▸ **TO DO**
The answer is a single number: the count of lines below in which the word "button" appears.

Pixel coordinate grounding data
┄┄┄┄┄┄┄┄┄┄

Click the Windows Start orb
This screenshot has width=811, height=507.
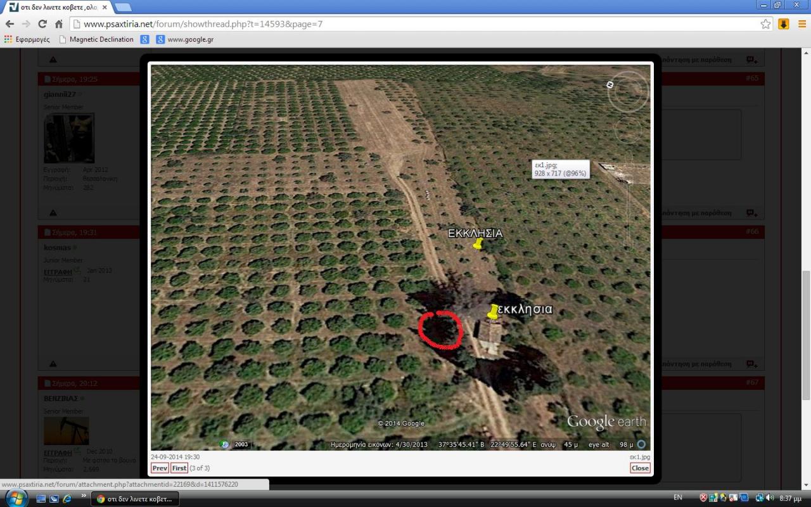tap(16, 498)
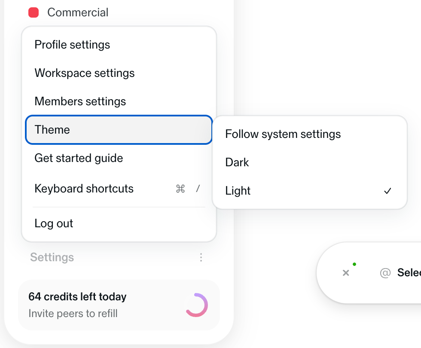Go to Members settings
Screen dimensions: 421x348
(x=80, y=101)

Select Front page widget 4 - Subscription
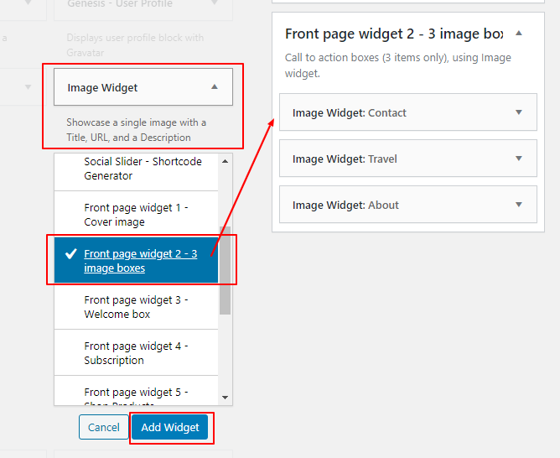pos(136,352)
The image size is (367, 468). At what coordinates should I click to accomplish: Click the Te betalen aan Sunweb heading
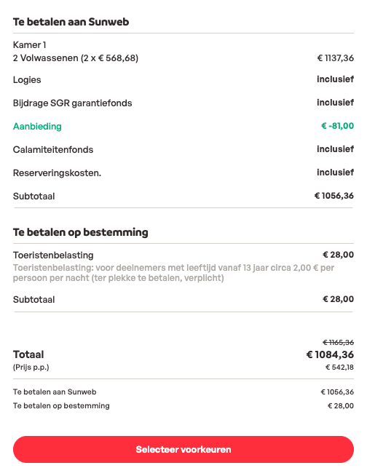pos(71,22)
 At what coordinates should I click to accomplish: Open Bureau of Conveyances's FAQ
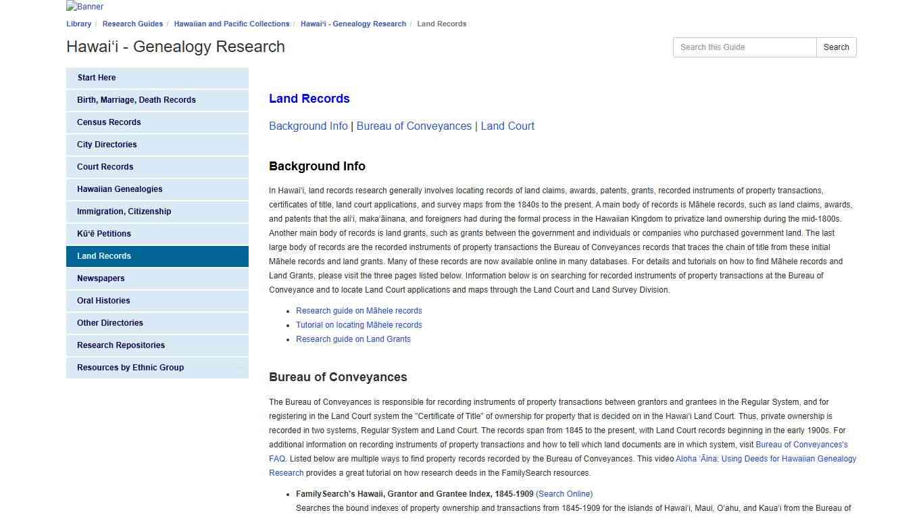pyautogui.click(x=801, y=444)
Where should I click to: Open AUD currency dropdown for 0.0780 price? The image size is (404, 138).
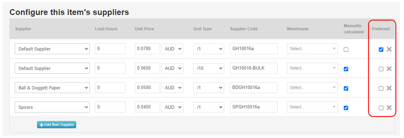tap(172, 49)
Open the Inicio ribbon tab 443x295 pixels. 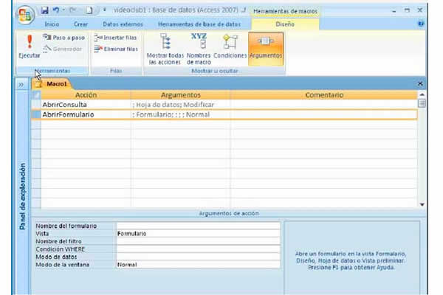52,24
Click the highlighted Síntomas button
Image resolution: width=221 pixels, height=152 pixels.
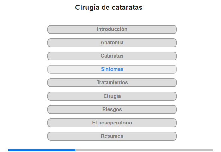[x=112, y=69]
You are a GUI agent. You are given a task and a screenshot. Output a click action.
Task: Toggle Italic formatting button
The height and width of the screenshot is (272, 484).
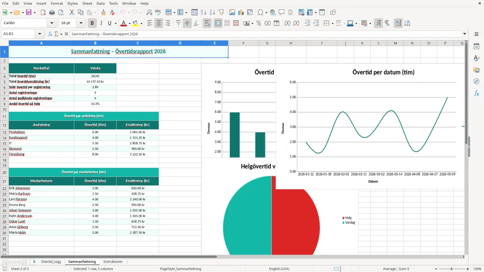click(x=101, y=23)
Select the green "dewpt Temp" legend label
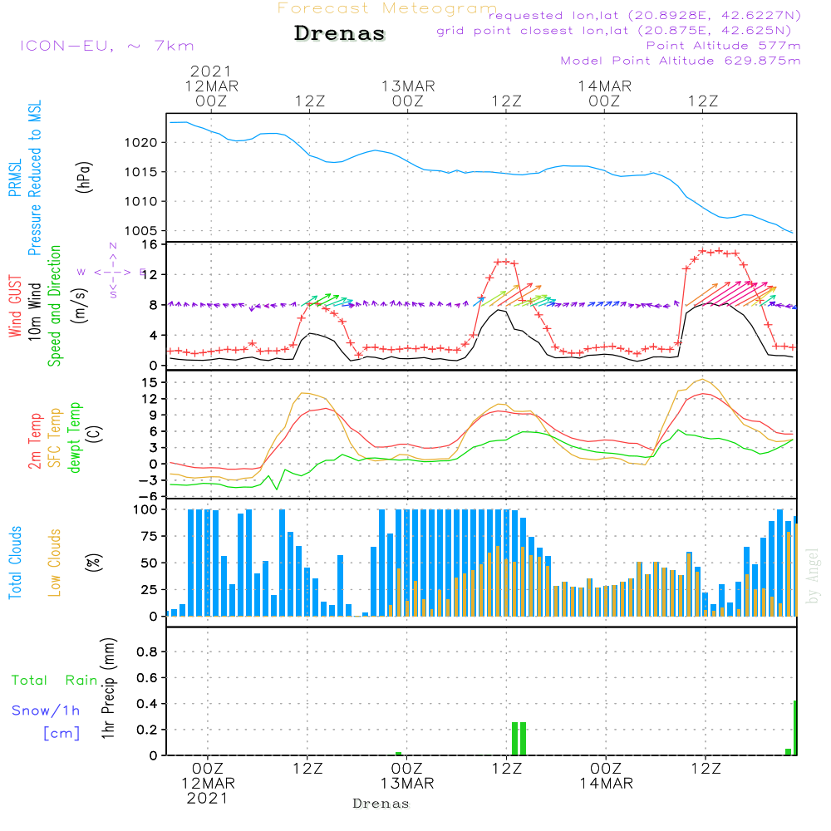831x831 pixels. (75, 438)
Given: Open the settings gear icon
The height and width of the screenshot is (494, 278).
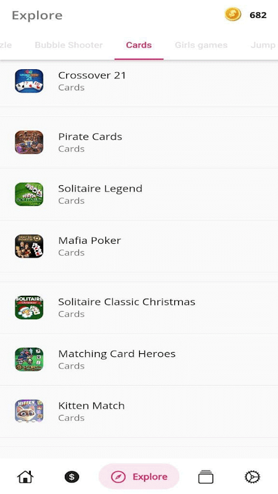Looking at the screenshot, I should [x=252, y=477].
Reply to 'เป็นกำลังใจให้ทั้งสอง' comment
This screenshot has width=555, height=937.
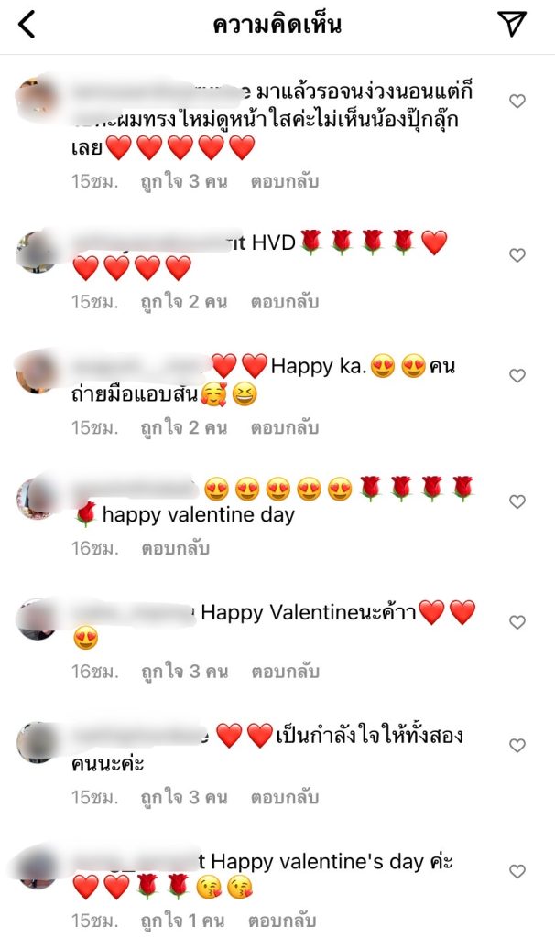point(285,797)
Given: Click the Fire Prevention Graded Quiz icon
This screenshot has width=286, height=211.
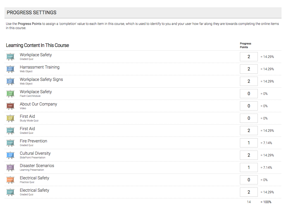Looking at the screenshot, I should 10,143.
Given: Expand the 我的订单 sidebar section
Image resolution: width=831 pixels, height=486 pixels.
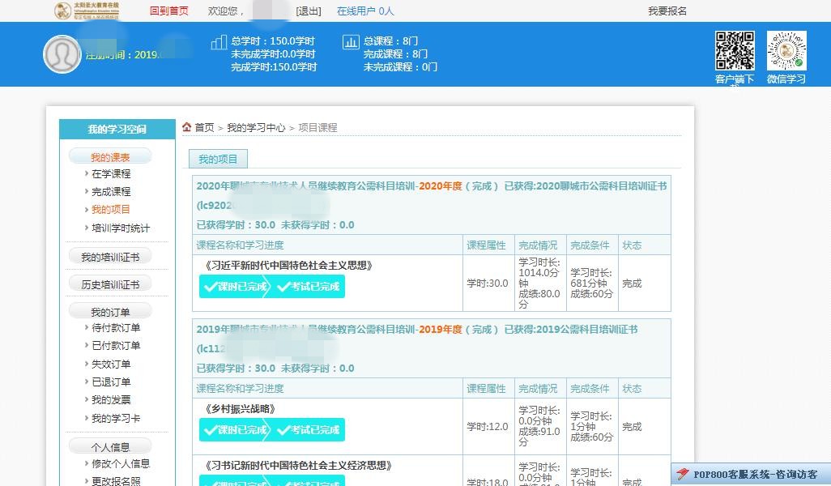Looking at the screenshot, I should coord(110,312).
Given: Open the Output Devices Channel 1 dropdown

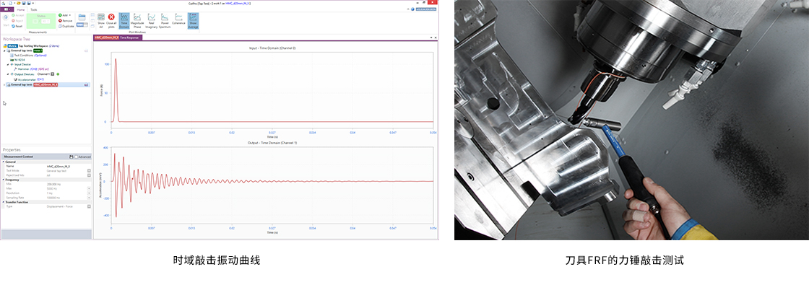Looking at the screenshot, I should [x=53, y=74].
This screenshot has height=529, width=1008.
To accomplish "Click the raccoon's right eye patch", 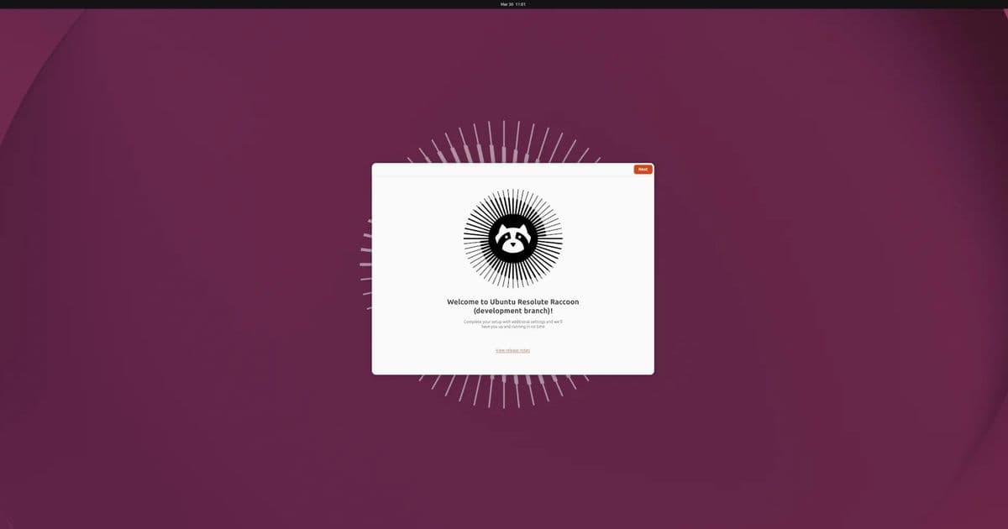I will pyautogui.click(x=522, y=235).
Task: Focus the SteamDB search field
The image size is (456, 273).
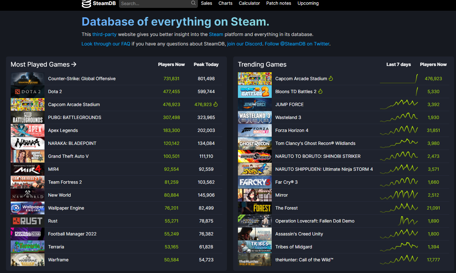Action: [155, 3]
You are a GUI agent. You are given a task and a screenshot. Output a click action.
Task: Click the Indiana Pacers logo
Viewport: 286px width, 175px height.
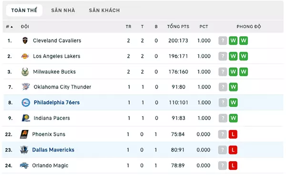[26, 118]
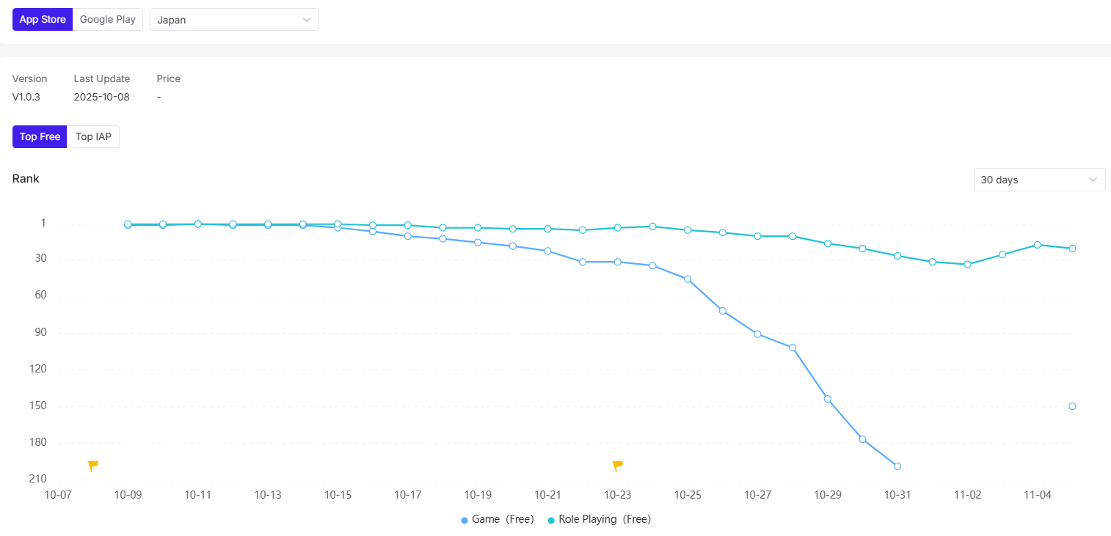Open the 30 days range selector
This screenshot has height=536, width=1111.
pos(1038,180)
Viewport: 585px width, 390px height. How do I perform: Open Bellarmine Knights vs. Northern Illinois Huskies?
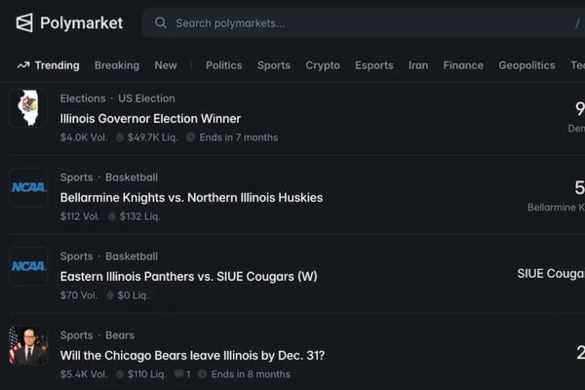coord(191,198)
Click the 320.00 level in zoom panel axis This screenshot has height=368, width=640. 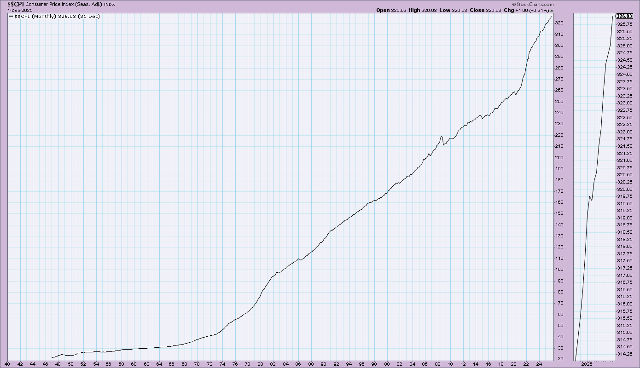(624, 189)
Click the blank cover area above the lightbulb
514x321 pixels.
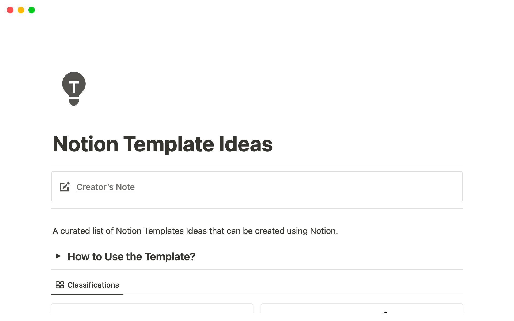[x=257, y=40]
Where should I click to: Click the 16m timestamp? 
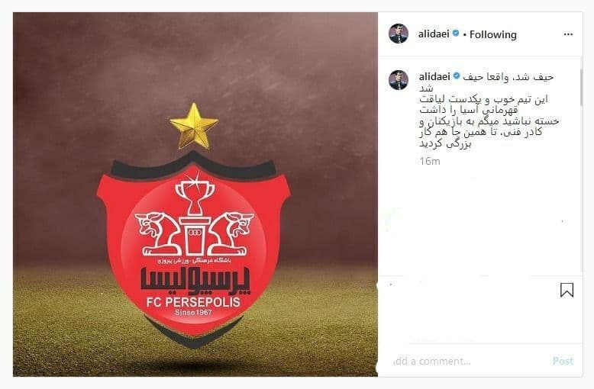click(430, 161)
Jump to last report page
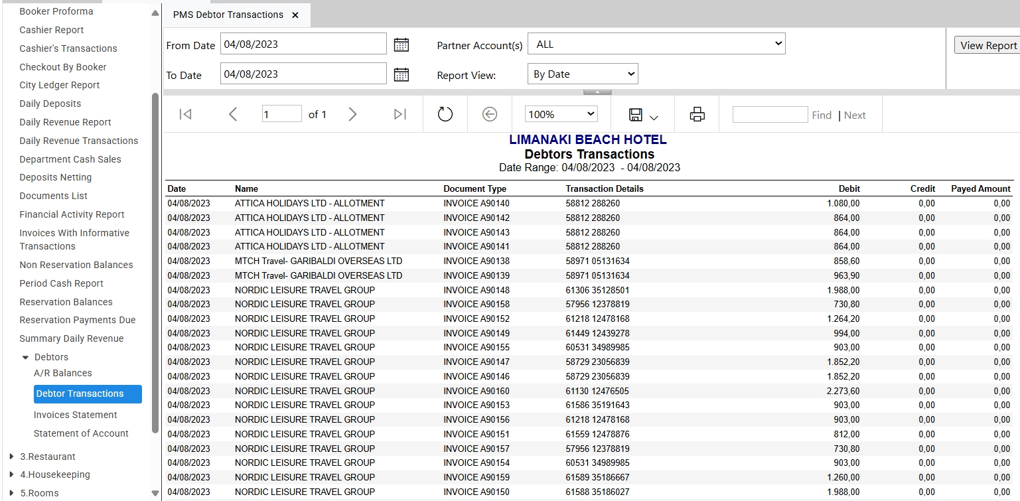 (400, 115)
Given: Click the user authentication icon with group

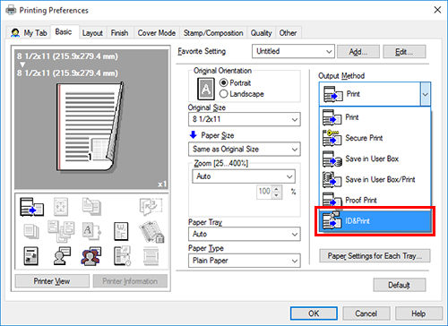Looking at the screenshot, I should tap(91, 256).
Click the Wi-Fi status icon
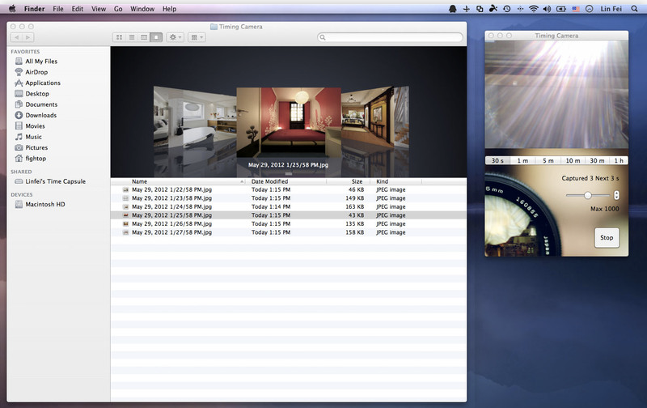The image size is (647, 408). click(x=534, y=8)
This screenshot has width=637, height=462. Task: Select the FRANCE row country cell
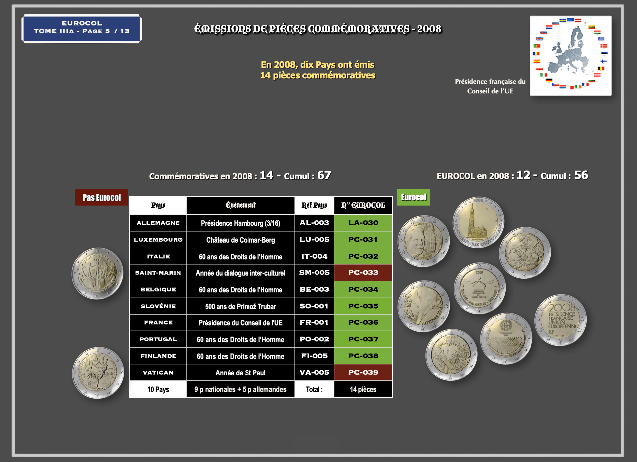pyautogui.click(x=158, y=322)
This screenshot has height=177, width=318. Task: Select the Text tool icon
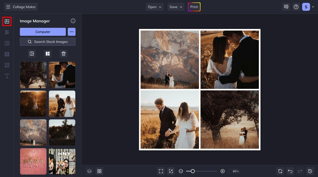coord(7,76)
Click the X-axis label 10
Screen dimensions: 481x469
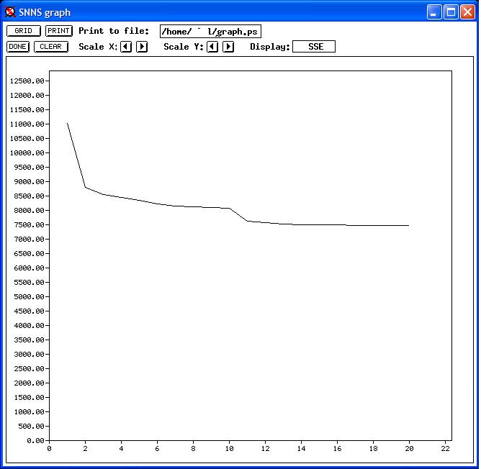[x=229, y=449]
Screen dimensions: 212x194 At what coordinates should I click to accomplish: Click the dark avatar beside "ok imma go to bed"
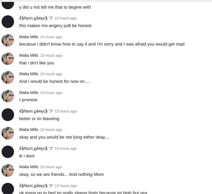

┄┄┄┄┄┄┄┄┄┄

▸ **EXERCISE SOLUTION**
2